Wang-Landau method: Difference between revisions

The Wang-Landau method was proposed by F. Wang and D. P. Landau (Ref. 1-2) to compute the density of states, ${\displaystyle \Omega (E)}$, of Potts models; where ${\displaystyle \Omega (E)}$ is the number of microstates of the system having energy ${\displaystyle E}$.

Sketches of the method

The Wang-Landau method, in its original version, is a simulation technique designed to achieve a uniform sampling of the energies of the system in a given range. In a standard Metropolis Monte Carlo in the canonical ensemble the probability of a given microstate, ${\displaystyle X}$, is given by:

${\displaystyle P(X)\propto \exp \left[-E(X)/k_{B}T\right]}$;

whereas for the Wang-Landau procedure one can write:

${\displaystyle P(X)\propto \exp \left[f(E(X))\right]}$ ;

where ${\displaystyle f(E)}$ is a function of the energy. ${\displaystyle f(E)}$ changes during the simulation in order produce a predefined distribution of energies (usually a uniform distribution); this is done by modifying the values of ${\displaystyle f(E)}$ to reduce the probability of the energies that have been already visited, i.e. If the current configuration has energy ${\displaystyle E_{i}}$, ${\displaystyle f(E_{i})}$ is updated as:

${\displaystyle f^{new}(E_{i})=f(E_{i})-\Delta f}$ ;

where it has been considered that the system has discrete values of the energy (as happens in Potts Models), and ${\displaystyle \Delta f>0}$.

Such a simple scheme is continued until the shape of the energy distribution approaches the one predefined. Notice that this simulation scheme does not produce an equilibrium procedure, since it does not fulfil detailed balance. To overcome this problem, the Wang-Landau procedure consists in the repetition of the scheme sketched above along several stages. In each subsequent stage the perturbation parameter ${\displaystyle \Delta f}$ is reduced. So, for the last stages the function ${\displaystyle f(E)}$ hardly changes and the simulation results of these last stages can be considered as a good description of the actual equilibrium system, therefore:

${\displaystyle g(E)\propto e^{f(E)}\int dX_{i}\delta (E,E_{i})=e^{f(E)}\Omega (E)}$;

where ${\displaystyle E_{i}=E(X_{i})}$, ${\displaystyle \delta (x,y)}$ is the Kronecker Delta, and ${\displaystyle g(E)}$ is the fraction of microstates with energy ${\displaystyle E}$ obtained in the sampling.

If the probability distribution of energies, ${\displaystyle g(E)}$, is nearly flat (if a uniform distribution of energies is the target), i.e.
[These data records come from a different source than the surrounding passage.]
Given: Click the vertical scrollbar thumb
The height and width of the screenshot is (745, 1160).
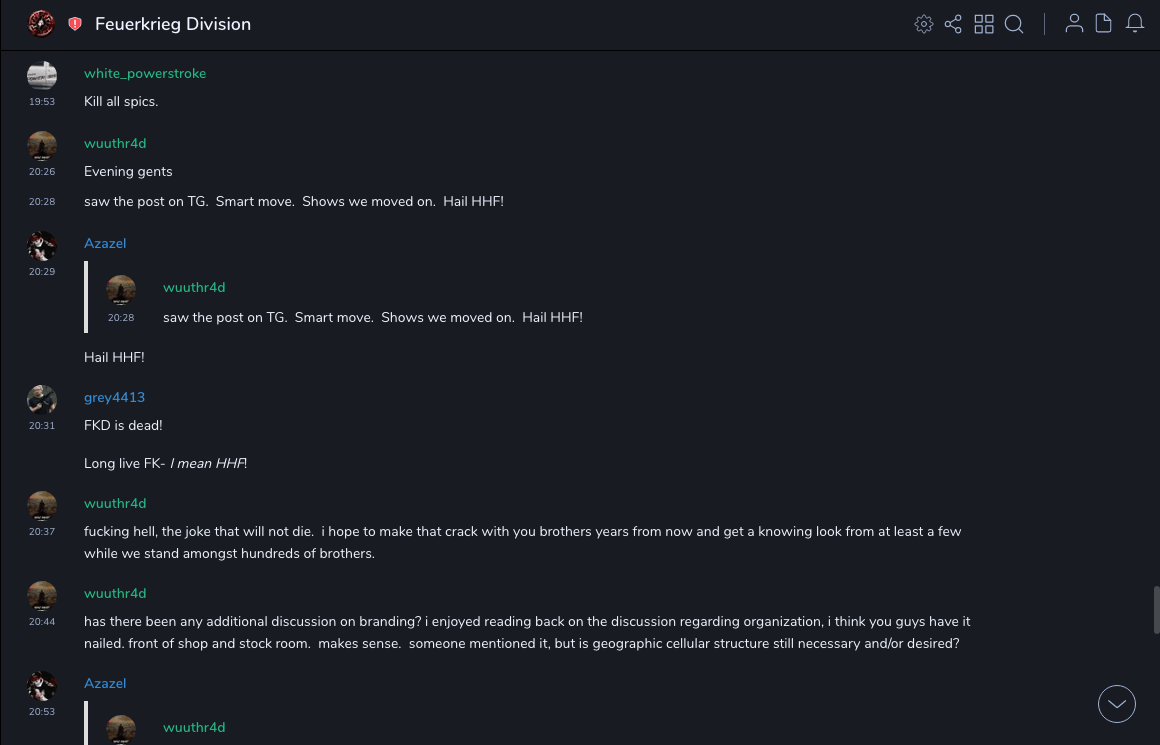Looking at the screenshot, I should tap(1156, 610).
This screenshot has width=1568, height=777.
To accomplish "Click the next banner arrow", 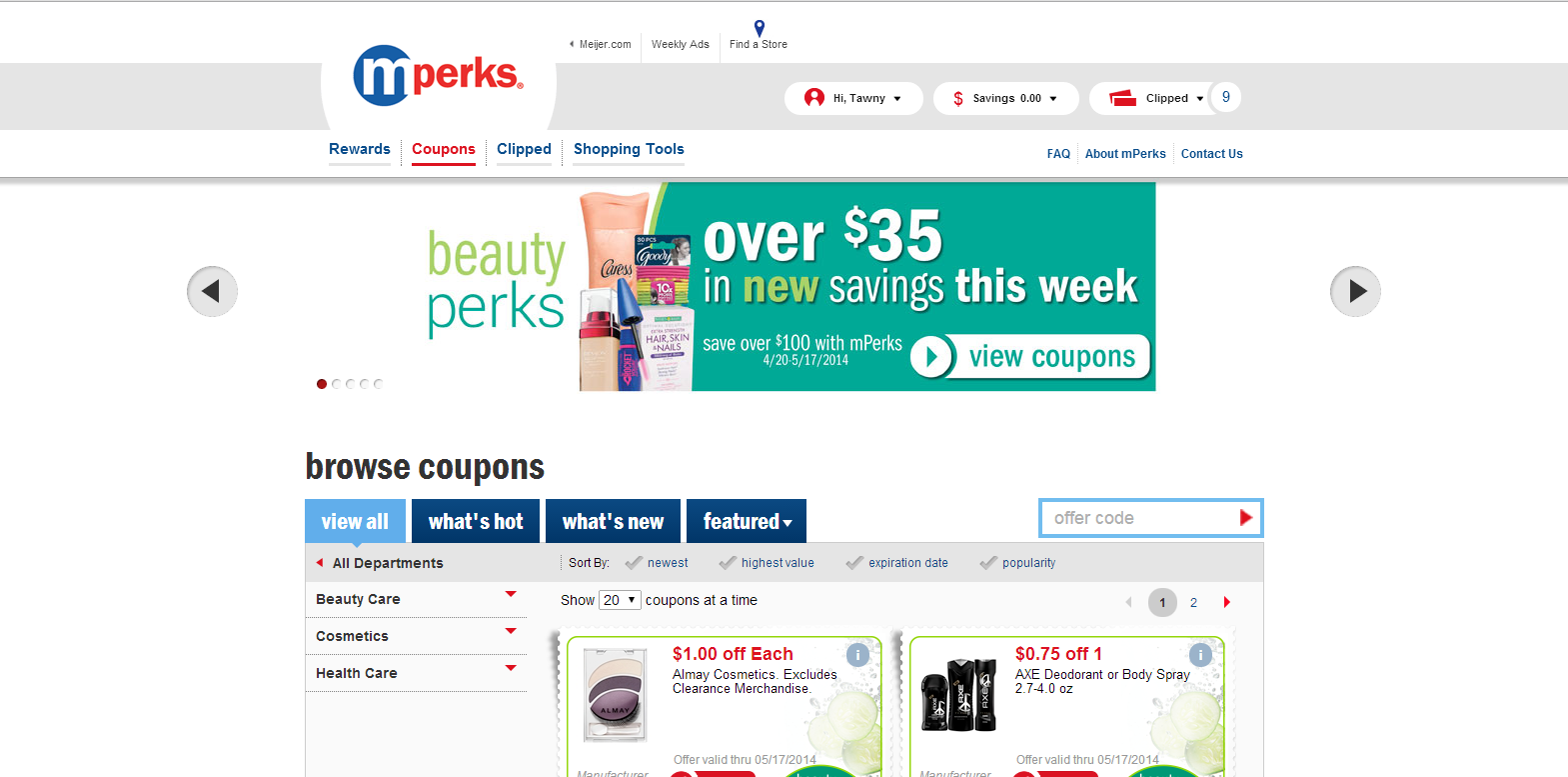I will point(1355,291).
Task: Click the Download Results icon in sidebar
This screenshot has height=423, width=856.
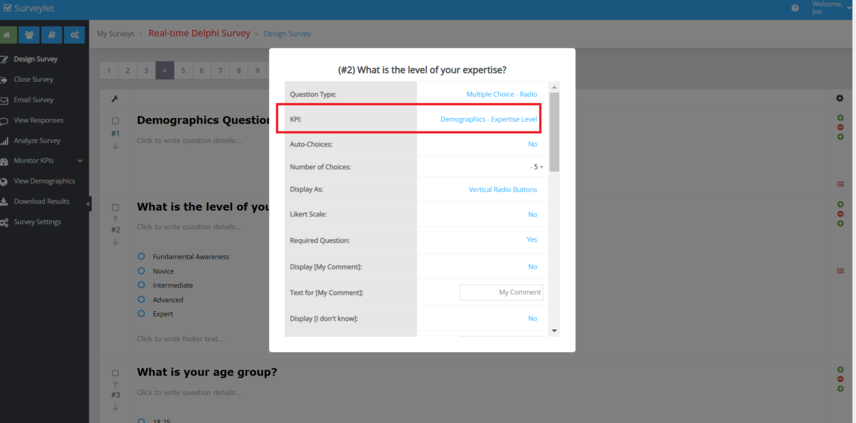Action: (6, 201)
${\displaystyle g(E_{i})\simeq 1/n_{E};}$; for each value ${\displaystyle E_{i}}$ in the selected range,

with ${\displaystyle n_{E}}$ being the total number of discrete values of the energy in the range, then the density of states will be given by:

${\displaystyle \Omega (E)\propto \exp \left[-f(E)\right]}$

Microcanonical thermodynamics

Once one knows ${\displaystyle \Omega (E)}$ with accuracy, one can derive the thermodynamics of the system, since the entropy in the microcanonical ensemble is given by:

${\displaystyle S\left(E\right)=k_{B}\log \Omega (E)}$

where ${\displaystyle k_{B}}$ is the Boltzmann constant.

Extensions

The Wang-Landau method has inspired a number of simulation algorithms that use the same strategy in different contexts. For example:

• Inverse Monte Carlo methods (Refs 4-6)
• Computation of phase equilibria of fluids (Refs 7-9)
• Control of polydispersity by chemical potential tuning (Ref 6)

References

1. Fugao Wang and D. P. Landau "Efficient, Multiple-Range Random Walk Algorithm to Calculate the Density of States", Phys. Rev. Lett. 86, 2050 - 2053 (2001)
2. Fugao Wang and D. P. Landau "Determining the density of states for classical statistical models: A random walk algorithm to produce a flat histogram", Physical Review E 64 056101 (2001)
3. D. P. Landau, Shan-Ho Tsai, and M. Exler "A new approach to Monte Carlo simulations in statistical physics: Wang-Landau sampling", American Journal of Physics 72 pp. 1294-1302 (2004)
4. N. G. Almarza and E. Lomba, "Determination of the interaction potential from the pair distribution function: An inverse Monte Carlo technique", Physical Review E 68 011202 (6 pages) (2003)
5. N. G. Almarza, E. Lomba, and D. Molina. "Determination of effective pair interactions from the structure factor", Physical Review E 70 021203 (5 pages) (2004)
6. Nigel B. Wilding "A nonequilibrium Monte Carlo approach to potential refinement in inverse problems", J. Chem. Phys. 119, 12163 (2003)
7. E. Lomba, C. Martín, and N. G. Almarza, "Simulation study of the phase behavior of a planar Maier-Saupe nematogenic liquid", Phys. Rev. E 71, 046132 (2005)
8. E. Lomba, N. G. Almarza, C. Martín, and C. McBride, "Phase behavior of attractive and repulsive ramp fluids: Integral equation and computer simulation studies" J. Chem. Phys. 126, 244510 (2007)
9. Georg Ganzenmüller and Philip J. Camp "Applications of Wang-Landau sampling to determine phase equilibria in complex fluids", Journal of Chemical Physics 127 154504 (2007)
10. R. E. Belardinelli and V. D. Pereyra "Wang-Landau algorithm: A theoretical analysis of the saturation of the error", Journal of Chemical Physics 127 184105 (2007)
11. R. E. Belardinelli and V. D. Pereyra "Fast algorithm to calculate density of states", Physical Review E 75 046701 (2007)